Similarly — and I’m sure you’ve noticed this if you’re an engineer — GPT doesn’t really hallucinate code – in the sense that it doesn’t make up variables, or randomly introduce a typo in the middle of re-writing a block of code you sent it. It does hallucinate the existence of standard library functions when you ask it to give you something, but again, I see that more as the null hypothesis. It doesn’t know how to say “I don’t know”.
But if your use case is entirely, “here’s the full context of details, analyze / summarize / extract” – it’s extremely reliable. I think you can see a lot of product releases recently that emphasize this exact use case.
So it’s all about good data in, good GPT tokens responses out.
Where do I think all this is heading?
Rather than responding with some long-form post, here’s a quick Q&A:
Are we going to achieve AGI?
No. Not with this transformers + the data of the internet + $XB infrastructure approach.
Is GPT-4 actually useful, or is it all marketing?
It is 100% useful. This is the early days of the internet still. Will it fire everyone? No. Primarily, I see this lowering the barrier of entry to ML/AI that was previously only available to Google.
Have you tried Claude, Gemini, etc?
Yeah, meh. Actually in all seriousness, we haven’t done any serious A/B testing, but I’ve tested these with my day to day coding, and it doesn’t feel even close. It’s the subtle things mostly, like intuiting intention.
How do I keep up to date with all the stuff happening with LLMs/AI these days?
You don’t need to. I’ve been thinking a lot about The Bitter Lesson – that general improvements to model performance outweigh niche improvements. If that’s true, all you need to worry about is when GPT-5 is coming out. Nothing else matters, and everything else being released by OpenAI in the meantime (not including Sora, etc, that’s a whooolle separate thing) are basically noise.
So when will GPT-5 come out, and how good will it be?
I’ve been trying to read the signs with OpenAI, as has everyone else. I think we’re going to see incremental improvement, sadly.

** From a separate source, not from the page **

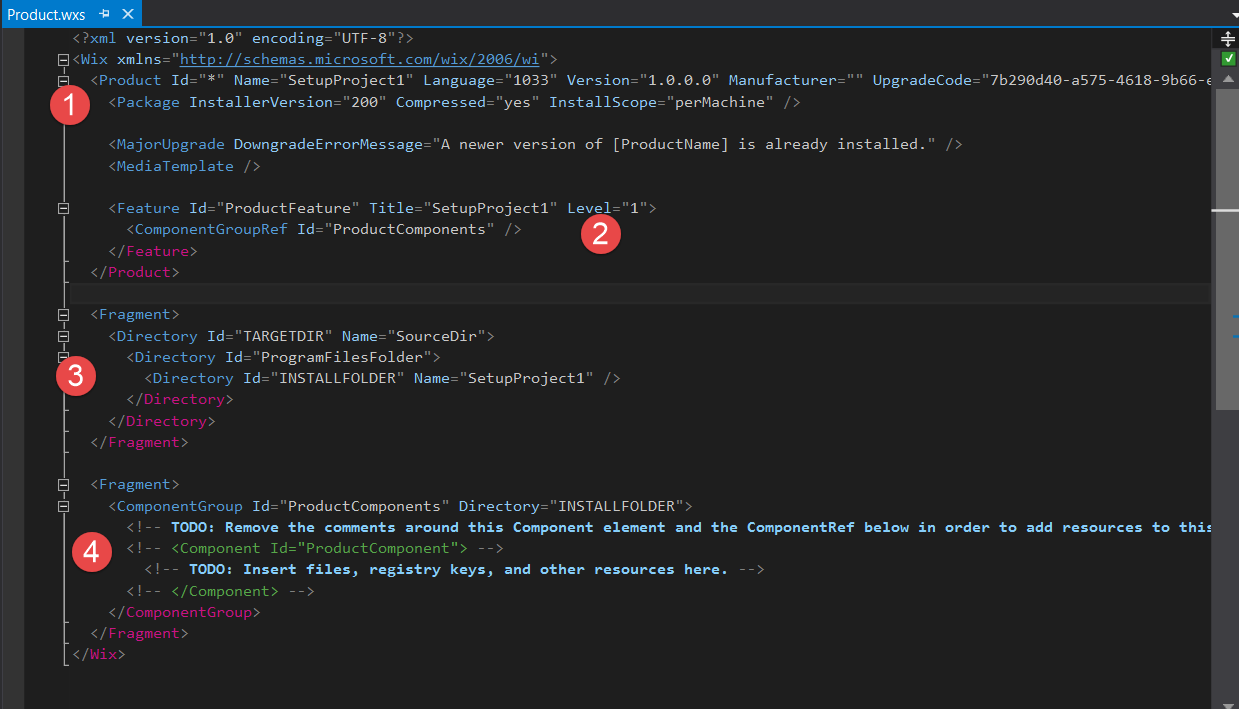The height and width of the screenshot is (709, 1239).
Task: Collapse the Directory TARGETDIR block
Action: point(64,336)
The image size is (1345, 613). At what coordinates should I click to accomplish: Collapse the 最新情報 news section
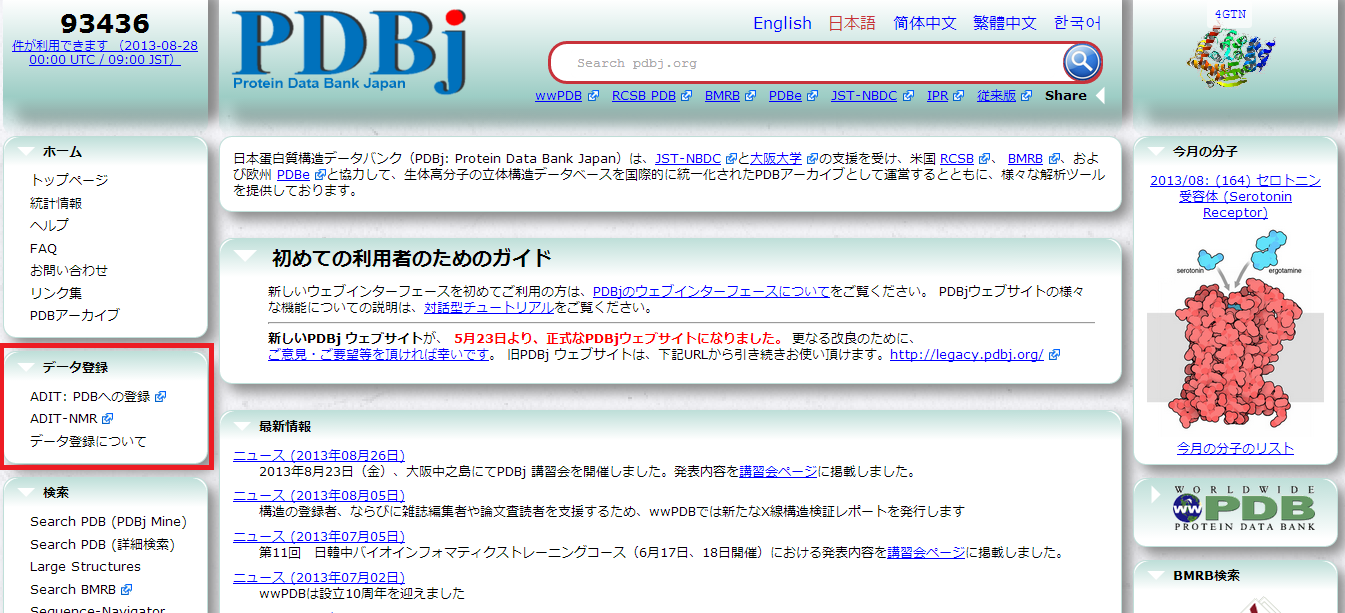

I don’t have a lot of hope that GPT-5 is going to “change everything”. There are fundamental economic reasons for that: between GPT-3 and GPT-3.5, I thought we might be in a scenario where the models were getting hyper-linear improvement with training: train it 2x as hard, it gets 2.2x better.
But that’s not the case, apparently. Instead, what we’re seeing is logarithmic. And in fact, token speed and cost per token is growing exponentially for incremental improvements.
If that’s the case, there’s some Pareto-optimal curve we’re on, and GPT-4 might be optimal: whereas I was willing to pay 20x for GPT-4 over GPT-3.5, I honestly don’t think I’d pay 20x per token to go from GPT-4 to GPT-5, not for the set of tasks that GPT-4 is used for.
GPT-5 may break that. Or, it may be the iPhone 5 to the iPhone 4. I don’t think that’s a loss!